(833) Tumor Egfl6 is a new driver of neutrophil extracellular traps (NETs) in ovarian cancer

Introduction/Rationale: Ovarian cancer (OvCa) is characterized by immunosuppressive tumor microenvironment (TME). We displayed the tumor-secreted factor EGF-like domain multiple-6 (EGFL6) drives an immunosuppressive myeloid phenotype, inducing CXCL2, IL-8, and other factors associated with neutrophil extracellular trap (NET) formation. Our preliminary data showed in Egfl6-expressing ID8p53-/- tumors NET infiltration increased compared to parental tumors. Here, we evaluated the role of EGFL6 as a regulator of NETosis in the OvCa TME and whether pharmacological NETosis blockade can reverse Egfl6-induced immunosuppression.

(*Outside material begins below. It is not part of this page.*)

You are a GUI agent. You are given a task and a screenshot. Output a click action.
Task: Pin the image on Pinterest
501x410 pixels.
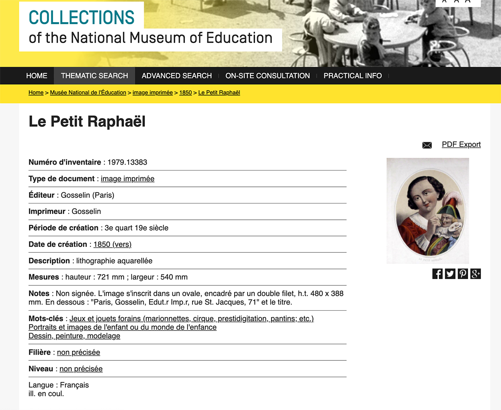(463, 274)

Methods: In vitro assays were used to evaluate the direct role of recombinant Egfl6 (rEgfl6) on NETosis. OvCa patient tissues were analyzed by immunostaining and qPCR to assess EGFL6 expression, immune cell abundance, and NET markers, such as Citrullinated histone 3 (Cit H3) and neutrophil elastase (NE). To test whether NETosis inhibition reprograms the EGFL6-induced immunosuppression, Egfl6+/- ID8p53-/- tumor-bearing mice were treated with GSK484, a selective PAD4 inhibitor. Immune profile analyzed within murine ascites and tumors via flow cytometry.

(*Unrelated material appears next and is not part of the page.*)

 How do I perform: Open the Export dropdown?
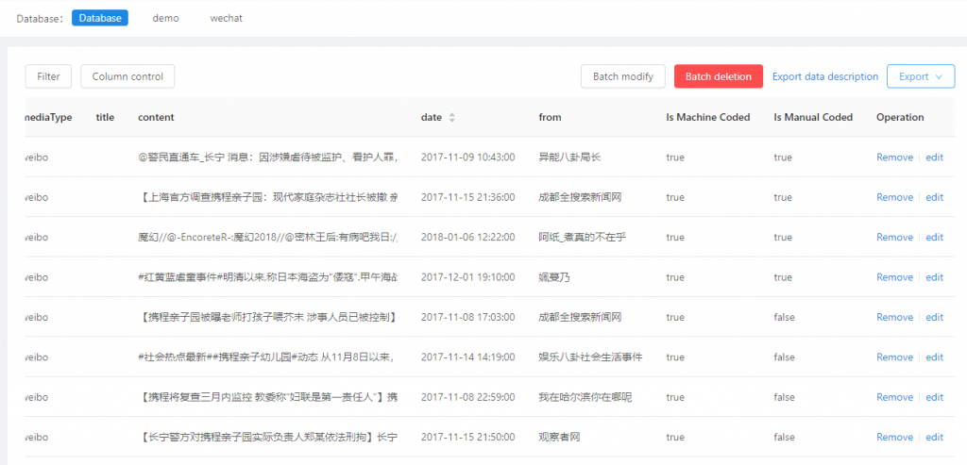coord(920,76)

Results: rEgfl6 directly enhanced NETosis in vitro. OvCa patient tissues showed high EGFL6 and NE expression, and NK cells were frequently localized near CitH3+ NETs. In vivo, GSK484 treatment increased cytotoxic CD107+ NK cells and reduced expression of inhibitory receptors including NKG2A and KLRG1. In myeloid cells, GSK484 upregulated antigen-presenting markers (MHCII, CD86) and reduced infiltration of Tregs in Egfl6+ TME.

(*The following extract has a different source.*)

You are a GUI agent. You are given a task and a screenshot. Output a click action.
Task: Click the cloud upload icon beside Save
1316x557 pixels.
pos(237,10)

Conclusion: Our findings identify EGFL6 as a previously unrecognized tumor-derived driver of NETosis, contributes to immunosuppression in OvCa. NETs directly impair NK cell functions in Egfl6+ tumors, while NETosis inhibition with GSK484 partially restores anti-tumor immunity by enhancing NK cell cytotoxic and reprogramming myeloid cells. These data support targeting NETosis as a therapeutic approach to enhance current therapies in OvCa.